Neural network are powerful learning models especially deep learning networks on visual and speech recognition problems.  This may result from their capacity of expressing arbitrary computation. However, it is still hard to fully understand their properties, thus, how they made the final decision after a sequence of decisions in a dynamic environment. Inspired by the notes  by Hugo Larochelle, we summarize here several unintuitive properties of neural networks:

It is a “black-box” problem

Screenshot of Deep visualisation toolkit

Since we have many layers engaged in such complicated decision making process, we don't really understand how they think.  In spite of having made a lot of efforts  (e.g., a researcher created a popular toolkit called Deep Visualization Toolbox) to capture step by step how a neural network get trained, what we can see inside these layers is still very intricate.

They can make dumb errors

A group including researchers from Google Research and New York University found that there have been  adversarial negatives appears to be contradict with the ability of high generalization performance of the network. It is desirable to know if the network can generalize well, how can it be confused by these  adversarial examples.

Adversarial examples of neural networks

They are strangely non-convex

When optimising the neural network, the  cost function can have a number of local maxima and minima. This means that it is in general neither convex nor concave.  This problem has been demonstrated by a research team when they proposed a method of identifying and attacking the saddle point problem in high-dimensional non-convex optimisation. However, according to  a research group affiliated with Google and Stanford University, they introduced a simple scheme to look for evidence that neural networks are overcoming local optima. and found that from initialisation to solution, a variety of modern neural networks never encounter any significant obstacles. Their experiments were intended to answer questions: Do neural networks enter and escape a series of local minima? Do they move at varying speed as they approach and then pass a variety of saddle points?. Their evidence strongly supported the answer is No.

The cost function of neural network is non-convex.

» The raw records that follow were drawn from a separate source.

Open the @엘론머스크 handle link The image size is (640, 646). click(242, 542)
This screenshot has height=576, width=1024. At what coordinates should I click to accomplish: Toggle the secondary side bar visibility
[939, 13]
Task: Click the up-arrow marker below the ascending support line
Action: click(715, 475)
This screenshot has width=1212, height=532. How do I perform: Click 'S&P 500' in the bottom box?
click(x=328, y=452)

They work best when badly trained

A flat minimum that is a large connected region in weight-space where the error remain approximately unchanged can be shown to correspond to low expected overfitting. In an application to stock market prediction, the network  with flat minimum search algorithm was shown to outperform conventional back propagation and weight decay. Nevertheless, a recent report on large-batch training for deep learning found that using large batch sizes tends to find sharped minima and generalize worse. In other words, generalization make more senses if taking the training algorithm into account.

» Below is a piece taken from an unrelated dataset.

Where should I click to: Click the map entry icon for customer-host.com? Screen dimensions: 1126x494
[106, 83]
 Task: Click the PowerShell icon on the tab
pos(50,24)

They can easily memorise and be compressed

In a recent work at ICLR 2017,   a simple experimental framework is used to define  a notion of effective capacity of learning models. The work suggests that the effective capacity of several state-of-the-art neural network architectures is “large enough to shatter the training data”, thus, the models are rich enough to memorise the training data.  For a deep acoustic model used by Android voice search, a Google research team showed  that  nearly all of the improvement by training an ensemble of deep neural nets can be distilled into a single neural net of the same size which is much easier to deploy.

They are influenced by initialisation/first examples

On visual and language data sets, Deep Belief Networks that show impressive performance involve an unsupervised learning phase (pre-training component) before usual supervised learning models. In an experiment to answer how the pre-training work, it was empirically shown the influence of pre-training in terms of  model capacity, training example number, and architecture depth.

Yet they forget what they learned

It is important and meaningful if the learning can work well in a sequential manner, e.g., being able to learn progressively and adaptively.  However,  so far, neural networks have not been capable of this desired property.  They have typically been designed to learn multiple tasks only if the data is presented all at once.  After learning a task, the acquired knowledge  will be overwritten for a new task training.  In cognitive science, it is called as ‘catastrophic forgetting’ and is a well-known limitation of neural networks.


Those are few examples of counter-intuitive properties of neural networks. If we have results and don't really understand why the model made that decision, it's hard to advance further in scientific research; especially it is just getting larger and more complex.